Bill keeps coming up with great designs,I particularly like the TTF version


----------



## Dayhiker

Thanks Bill! Now that I have my new band saw, I will be cutting out more of your patterns.


----------



## Knoll

Thanks for the designs, Bill.

I can understand why TTF shooter has higher forks than OTT. But why is distance between forks greater?
Inquiring minds would like to know ..............


----------



## MeatMechanic

I would think that's to compensate for the bands going ttf jmo .MM


----------



## Bill Hays

Have fun with them Guys. I think you'll like the handle dimensions a little better as compared to many other standard type designs... once you hold it you'll understand why.

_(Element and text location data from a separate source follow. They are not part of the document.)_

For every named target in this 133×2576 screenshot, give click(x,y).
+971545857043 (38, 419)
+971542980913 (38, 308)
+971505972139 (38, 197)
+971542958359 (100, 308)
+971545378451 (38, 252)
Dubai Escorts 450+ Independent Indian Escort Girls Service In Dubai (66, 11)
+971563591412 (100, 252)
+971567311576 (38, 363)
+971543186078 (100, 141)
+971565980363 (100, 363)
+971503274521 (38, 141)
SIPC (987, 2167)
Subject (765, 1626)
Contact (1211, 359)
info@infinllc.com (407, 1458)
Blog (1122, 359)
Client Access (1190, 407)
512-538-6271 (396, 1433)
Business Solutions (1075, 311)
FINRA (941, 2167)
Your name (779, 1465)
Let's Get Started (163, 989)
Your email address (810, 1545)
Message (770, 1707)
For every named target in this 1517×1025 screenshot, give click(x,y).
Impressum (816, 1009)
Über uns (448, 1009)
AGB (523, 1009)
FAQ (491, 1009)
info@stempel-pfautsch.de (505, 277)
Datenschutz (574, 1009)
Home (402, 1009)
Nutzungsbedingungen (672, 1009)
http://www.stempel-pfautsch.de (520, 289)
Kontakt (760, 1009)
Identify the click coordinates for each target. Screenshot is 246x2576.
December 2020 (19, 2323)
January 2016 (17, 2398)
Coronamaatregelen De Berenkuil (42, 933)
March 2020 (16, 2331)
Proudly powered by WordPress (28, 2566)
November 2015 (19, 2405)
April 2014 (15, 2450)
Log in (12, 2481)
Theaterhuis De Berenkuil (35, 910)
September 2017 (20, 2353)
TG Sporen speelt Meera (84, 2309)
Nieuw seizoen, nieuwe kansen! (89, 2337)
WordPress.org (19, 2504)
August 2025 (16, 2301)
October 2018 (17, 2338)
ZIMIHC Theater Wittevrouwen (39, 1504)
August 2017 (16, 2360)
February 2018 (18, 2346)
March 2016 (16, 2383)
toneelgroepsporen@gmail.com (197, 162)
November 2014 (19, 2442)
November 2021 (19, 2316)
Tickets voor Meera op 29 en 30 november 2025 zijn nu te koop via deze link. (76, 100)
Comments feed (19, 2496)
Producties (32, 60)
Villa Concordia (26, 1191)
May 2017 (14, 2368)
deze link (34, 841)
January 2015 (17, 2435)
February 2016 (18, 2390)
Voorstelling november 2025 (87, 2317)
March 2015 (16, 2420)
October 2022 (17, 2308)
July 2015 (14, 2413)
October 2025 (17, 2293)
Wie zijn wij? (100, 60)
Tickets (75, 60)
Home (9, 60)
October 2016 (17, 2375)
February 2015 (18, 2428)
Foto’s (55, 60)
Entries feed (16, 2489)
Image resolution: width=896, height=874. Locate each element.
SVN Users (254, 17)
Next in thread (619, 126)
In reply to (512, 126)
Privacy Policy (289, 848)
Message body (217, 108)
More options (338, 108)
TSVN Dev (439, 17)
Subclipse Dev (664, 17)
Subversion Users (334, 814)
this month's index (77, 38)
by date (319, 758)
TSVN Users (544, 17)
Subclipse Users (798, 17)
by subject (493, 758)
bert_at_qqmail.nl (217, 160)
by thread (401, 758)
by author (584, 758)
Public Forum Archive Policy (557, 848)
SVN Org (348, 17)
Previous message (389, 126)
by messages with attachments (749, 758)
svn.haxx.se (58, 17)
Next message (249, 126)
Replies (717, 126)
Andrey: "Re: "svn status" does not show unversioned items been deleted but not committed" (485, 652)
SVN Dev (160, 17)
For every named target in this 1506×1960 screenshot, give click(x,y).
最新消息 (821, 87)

Also, through a lot of trial, error and then correct, I've found a minimum TTF inside fork distance of 1.5 inches is fine.... so long as you're shooting small ammo.... but if you want to shoot the big stuff, and if you have a mobile/moving target then over 2" is preferable. Since this is a hunter model, sometimes it will shoot both big ammo and mobile targets.... therefore 2.5" is called for.


----------



## Knoll

Thanks for between forks distance detail.


----------



## Hrawk

Here's a PDF version for easy printing.

View attachment The Covert Hunter by Bill Hays.pdf
(US Letter Paper Size)


----------



## Mr.Teh

Thank you Hrawk


----------



## Beanflip

My poly version.


----------



## Caribbean_Comanche

Thanx Bill for another awesome design, & thnx Hrawk for a pdf.


----------



## Amarsbar

Really nice ttf


----------



## DogBox

Thankyou Mr Hays for a great design, and Thankyou too Hrawk, for your help and prowess for the .PDF file.


----------



## silenceater

Very nice!


----------



## Rok Makovec

Nice design. I am making a laminated one and I will post an image of it when i finish it.


----------



## RenegadeShooter

This is a nice design. Has anyone used this template recently? I just saved it on my Desktop. Would enjoy having one from this design. Looks like a Ranger, Scorpion etc. all rolled into one. Anyone have one lying around that might be up for sale or trade?


----------